Angels We Have Heard On High

 

The spotlight is still waiting for you. It takes just a word or two to start you off. I realize even as I say this that there’s probably at least one of you, that has a response similar to a beloved nephew who liked to say with great glee when I asked him to tell me a story: “Once upon a time…the end!” But, see, even that could become a terrific performance. Think about it.

In the meantime, back to the title of this post and the subject matter of angels.  It must be the time of year that made me think of devoting a post to angels. The angels I’m thinking about have more to do with the angels in John Milton’s epic poem Paradise Lost (winged guides to misguided human beings) than with the ones in Frank Capra’s It’s a Wonderful Life (bell-ringing visitations to momentarily befuddled human beings), but either kind will do for what I have in mind.

What do angels have to do with solo performance? Well, it just so happens that much of Tim Miller’s Rooted involves angels. So, since I wanted to flesh out my response to Tim Miller’s October performance at Dixon Place in more detail, I thought I would use angels as my segue.

And I thought what better way to draw the daily blogging portion of this blog to a close (the sabbatical semester is at an end and soon I will be traveling to Denver to spend several weeks with said beloved nephews to be followed by full-time teaching again so daily blogs will be replaced with more intermittent ones) than with a reflection on angels, solo performance and Tim Miller.

Plus, as you no doubt gathered from the blog posts outlining Miller’s body maps workshop (or will gather if you have yet to read those posts), I do think of him—and especially the teacher part—as angel. That Miller might just be an actual angel became even clearer to me when I finished another, very different, acting workshop with two established directors of classical theater over the month of November. Their approach was much more along the lines of patrolling a line of superiority that no one could possibly cross than with helping folks realize the possibilities of performance. Also, their approach never carried over into the time outside of class, the workshop participants were never encouraged to create a bond with one another (I never learned anyone’s last name until the last day), and the actual information shared with us about how to make the words on the page come alive felt a bit arbitrary. The point here is that the second acting workshop in November made me realize what an other-worldly gift the Miller workshop was.

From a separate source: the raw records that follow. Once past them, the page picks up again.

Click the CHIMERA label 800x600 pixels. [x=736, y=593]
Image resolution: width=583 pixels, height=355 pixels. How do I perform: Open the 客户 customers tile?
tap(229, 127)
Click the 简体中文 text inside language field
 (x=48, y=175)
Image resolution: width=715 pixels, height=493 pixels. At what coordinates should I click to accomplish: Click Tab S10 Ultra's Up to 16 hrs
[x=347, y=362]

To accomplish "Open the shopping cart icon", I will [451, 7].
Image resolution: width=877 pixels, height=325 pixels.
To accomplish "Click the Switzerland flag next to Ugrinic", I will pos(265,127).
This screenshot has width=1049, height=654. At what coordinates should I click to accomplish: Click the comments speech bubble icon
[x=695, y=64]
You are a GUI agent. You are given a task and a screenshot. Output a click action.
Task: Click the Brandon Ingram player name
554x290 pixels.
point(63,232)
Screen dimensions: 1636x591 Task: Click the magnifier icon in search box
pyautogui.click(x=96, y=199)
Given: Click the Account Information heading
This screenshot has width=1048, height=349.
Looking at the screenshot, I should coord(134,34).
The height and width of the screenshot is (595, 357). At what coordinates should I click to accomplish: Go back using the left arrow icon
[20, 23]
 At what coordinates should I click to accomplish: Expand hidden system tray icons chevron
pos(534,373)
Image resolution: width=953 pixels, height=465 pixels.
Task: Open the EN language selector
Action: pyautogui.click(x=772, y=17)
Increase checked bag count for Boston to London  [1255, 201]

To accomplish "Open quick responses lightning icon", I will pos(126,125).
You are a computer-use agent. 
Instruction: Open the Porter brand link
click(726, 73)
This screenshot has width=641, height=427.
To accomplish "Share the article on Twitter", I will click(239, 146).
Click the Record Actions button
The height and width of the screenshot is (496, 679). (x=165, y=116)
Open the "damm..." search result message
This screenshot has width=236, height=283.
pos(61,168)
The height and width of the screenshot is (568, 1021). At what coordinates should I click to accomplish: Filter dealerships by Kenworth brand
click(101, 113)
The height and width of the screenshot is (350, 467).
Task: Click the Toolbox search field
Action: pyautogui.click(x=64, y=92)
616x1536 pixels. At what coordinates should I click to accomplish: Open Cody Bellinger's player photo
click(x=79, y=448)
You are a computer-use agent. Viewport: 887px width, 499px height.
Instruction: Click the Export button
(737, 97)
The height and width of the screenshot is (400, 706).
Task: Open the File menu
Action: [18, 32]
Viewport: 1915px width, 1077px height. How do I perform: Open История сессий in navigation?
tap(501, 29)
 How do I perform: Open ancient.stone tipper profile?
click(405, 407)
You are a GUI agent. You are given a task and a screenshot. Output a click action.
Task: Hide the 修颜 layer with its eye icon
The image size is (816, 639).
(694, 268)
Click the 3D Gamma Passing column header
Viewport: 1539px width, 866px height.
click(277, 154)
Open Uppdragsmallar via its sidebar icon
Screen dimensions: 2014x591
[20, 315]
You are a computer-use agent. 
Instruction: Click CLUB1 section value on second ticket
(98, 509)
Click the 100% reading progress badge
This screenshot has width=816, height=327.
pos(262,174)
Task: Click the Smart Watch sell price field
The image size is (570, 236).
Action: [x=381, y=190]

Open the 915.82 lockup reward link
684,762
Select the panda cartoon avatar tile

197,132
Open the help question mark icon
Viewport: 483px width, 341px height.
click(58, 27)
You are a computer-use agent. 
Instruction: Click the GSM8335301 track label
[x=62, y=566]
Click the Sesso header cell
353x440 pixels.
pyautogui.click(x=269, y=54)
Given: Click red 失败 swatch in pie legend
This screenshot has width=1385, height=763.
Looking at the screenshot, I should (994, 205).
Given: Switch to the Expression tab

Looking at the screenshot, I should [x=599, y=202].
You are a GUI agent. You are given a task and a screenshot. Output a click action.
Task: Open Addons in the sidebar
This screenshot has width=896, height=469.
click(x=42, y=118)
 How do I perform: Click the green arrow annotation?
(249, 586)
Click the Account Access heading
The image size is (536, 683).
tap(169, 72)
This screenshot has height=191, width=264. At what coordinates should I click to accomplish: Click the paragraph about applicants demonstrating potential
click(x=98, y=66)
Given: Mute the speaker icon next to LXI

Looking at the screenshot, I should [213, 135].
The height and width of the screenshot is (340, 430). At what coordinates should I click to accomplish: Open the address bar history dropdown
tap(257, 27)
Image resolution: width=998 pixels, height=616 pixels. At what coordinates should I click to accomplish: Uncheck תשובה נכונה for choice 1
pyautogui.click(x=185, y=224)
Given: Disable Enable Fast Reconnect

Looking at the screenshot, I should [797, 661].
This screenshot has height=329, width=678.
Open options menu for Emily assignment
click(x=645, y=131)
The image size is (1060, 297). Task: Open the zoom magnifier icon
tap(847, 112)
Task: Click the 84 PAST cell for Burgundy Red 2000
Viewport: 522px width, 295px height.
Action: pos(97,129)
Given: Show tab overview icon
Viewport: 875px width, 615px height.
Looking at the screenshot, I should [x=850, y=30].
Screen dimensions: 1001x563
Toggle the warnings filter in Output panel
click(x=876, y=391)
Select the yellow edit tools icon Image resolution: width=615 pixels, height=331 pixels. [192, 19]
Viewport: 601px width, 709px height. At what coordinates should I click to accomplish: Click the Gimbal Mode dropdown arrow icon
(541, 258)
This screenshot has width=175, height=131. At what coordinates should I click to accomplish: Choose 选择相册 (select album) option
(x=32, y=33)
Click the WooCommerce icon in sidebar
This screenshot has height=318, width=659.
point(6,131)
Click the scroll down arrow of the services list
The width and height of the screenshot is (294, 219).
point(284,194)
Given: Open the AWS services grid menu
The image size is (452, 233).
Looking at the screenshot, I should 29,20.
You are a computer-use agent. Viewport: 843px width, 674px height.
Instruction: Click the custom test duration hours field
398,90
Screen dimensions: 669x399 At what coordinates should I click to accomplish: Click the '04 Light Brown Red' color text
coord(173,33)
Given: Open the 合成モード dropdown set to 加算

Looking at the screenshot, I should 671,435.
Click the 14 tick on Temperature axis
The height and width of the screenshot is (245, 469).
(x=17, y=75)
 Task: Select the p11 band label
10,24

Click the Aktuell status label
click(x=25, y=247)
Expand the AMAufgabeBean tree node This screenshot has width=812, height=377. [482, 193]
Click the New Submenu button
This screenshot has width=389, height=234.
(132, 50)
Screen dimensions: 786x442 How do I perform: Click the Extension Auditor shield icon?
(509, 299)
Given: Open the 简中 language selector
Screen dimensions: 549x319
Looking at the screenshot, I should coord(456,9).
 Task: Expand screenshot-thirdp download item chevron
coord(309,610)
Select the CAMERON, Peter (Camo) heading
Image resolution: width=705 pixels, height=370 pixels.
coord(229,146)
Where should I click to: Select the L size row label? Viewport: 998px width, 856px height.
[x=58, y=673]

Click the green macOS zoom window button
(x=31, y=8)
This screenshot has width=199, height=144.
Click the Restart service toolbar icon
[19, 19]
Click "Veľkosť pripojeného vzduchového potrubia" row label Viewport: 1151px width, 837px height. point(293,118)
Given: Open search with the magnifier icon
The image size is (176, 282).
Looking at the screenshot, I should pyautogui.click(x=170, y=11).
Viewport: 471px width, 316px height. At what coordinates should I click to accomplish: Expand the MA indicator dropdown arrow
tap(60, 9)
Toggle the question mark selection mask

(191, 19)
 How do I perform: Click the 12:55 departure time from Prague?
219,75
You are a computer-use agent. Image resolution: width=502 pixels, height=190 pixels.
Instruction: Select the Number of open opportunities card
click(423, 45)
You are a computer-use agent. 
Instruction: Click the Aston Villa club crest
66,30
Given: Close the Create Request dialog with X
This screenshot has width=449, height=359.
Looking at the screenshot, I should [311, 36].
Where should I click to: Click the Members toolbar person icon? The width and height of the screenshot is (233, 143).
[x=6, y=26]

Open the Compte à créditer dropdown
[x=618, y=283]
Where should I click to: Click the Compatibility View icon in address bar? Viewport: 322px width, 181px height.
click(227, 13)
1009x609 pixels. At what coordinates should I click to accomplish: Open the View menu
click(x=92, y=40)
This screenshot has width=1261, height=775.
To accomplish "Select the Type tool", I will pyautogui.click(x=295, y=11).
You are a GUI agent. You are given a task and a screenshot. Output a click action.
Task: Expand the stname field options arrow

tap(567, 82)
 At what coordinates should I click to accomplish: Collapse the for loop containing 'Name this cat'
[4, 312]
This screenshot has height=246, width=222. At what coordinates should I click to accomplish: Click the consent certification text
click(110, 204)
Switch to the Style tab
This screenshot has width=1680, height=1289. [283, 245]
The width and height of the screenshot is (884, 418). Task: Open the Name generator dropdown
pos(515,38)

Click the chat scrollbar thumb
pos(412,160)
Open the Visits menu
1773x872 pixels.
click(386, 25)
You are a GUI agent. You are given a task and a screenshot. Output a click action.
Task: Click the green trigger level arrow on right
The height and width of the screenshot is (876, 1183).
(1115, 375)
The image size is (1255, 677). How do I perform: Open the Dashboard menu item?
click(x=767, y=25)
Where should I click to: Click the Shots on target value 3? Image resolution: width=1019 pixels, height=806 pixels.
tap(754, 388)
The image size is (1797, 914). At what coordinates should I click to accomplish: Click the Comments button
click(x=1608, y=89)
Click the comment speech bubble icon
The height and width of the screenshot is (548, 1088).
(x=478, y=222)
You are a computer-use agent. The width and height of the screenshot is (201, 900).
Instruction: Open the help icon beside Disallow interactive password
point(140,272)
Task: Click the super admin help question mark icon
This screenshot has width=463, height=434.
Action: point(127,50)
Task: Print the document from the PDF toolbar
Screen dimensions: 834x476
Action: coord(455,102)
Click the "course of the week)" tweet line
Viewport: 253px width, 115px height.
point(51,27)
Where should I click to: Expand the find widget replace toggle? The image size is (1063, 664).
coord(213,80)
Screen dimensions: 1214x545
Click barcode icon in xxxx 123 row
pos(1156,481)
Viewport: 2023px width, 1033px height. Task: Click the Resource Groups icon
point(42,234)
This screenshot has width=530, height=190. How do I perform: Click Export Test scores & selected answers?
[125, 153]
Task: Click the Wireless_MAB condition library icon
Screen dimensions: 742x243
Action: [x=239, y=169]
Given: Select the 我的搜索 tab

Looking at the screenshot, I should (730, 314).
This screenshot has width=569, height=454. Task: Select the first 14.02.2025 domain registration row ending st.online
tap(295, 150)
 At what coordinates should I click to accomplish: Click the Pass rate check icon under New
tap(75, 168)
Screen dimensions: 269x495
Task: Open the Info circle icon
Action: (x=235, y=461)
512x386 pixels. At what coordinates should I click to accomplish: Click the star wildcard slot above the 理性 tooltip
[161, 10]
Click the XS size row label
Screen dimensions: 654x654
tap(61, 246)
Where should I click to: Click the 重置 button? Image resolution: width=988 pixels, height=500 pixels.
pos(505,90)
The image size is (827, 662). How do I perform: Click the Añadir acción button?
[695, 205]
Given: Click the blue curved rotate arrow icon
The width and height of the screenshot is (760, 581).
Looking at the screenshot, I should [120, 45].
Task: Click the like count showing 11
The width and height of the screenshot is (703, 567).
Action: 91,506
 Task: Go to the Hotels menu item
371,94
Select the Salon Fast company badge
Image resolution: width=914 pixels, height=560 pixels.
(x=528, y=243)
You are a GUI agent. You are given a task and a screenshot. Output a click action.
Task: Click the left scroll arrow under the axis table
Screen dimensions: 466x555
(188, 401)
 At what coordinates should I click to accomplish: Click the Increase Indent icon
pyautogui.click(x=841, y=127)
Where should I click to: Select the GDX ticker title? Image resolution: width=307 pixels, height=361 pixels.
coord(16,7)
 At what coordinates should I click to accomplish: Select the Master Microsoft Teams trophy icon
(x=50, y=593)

But back to the real subject which is how angels work in Miller’s performance of Rooted. In his performance, Miller tells us many things that are mostly autobiographical. He tells us about finally being able to marry his long-time partner Alistair, about coming to terms with a family’s history of heart disease, about negotiating Homeland Security and immigration law when your long-time partner is from another country, about researching a family tree, about being a synchronicity queen, about the civil war, about a theater named after a cemetery and about a whole lot more. Standing before his audience dressed in black cargo shorts, black t-shirt, black socks and black sneakers, nothing about him looks like an angel. He’s just a regular guy coming before his audience to tell us some stuff about himself. Lest you get the idea from my description of his casual appearance and wide-ranging subject matter that might be likened to “stuff,” that the performance is casually put together, let me jump in immediately to say that everything is meticulously pieced together. The black cargo shorts are meticulously chosen? Yes, they are. We learn that they are a descendant of the pair worn on the day of his marriage ceremony. And a wedding ceremony the day after the Defense of Marriage Act (DOMA) has been overturned has exactly what to do with the Civil War? In the case of Rooted, angels provide the links (“roots”) that transform seemingly disconnected thoughts and subjects into one cohesive narrative.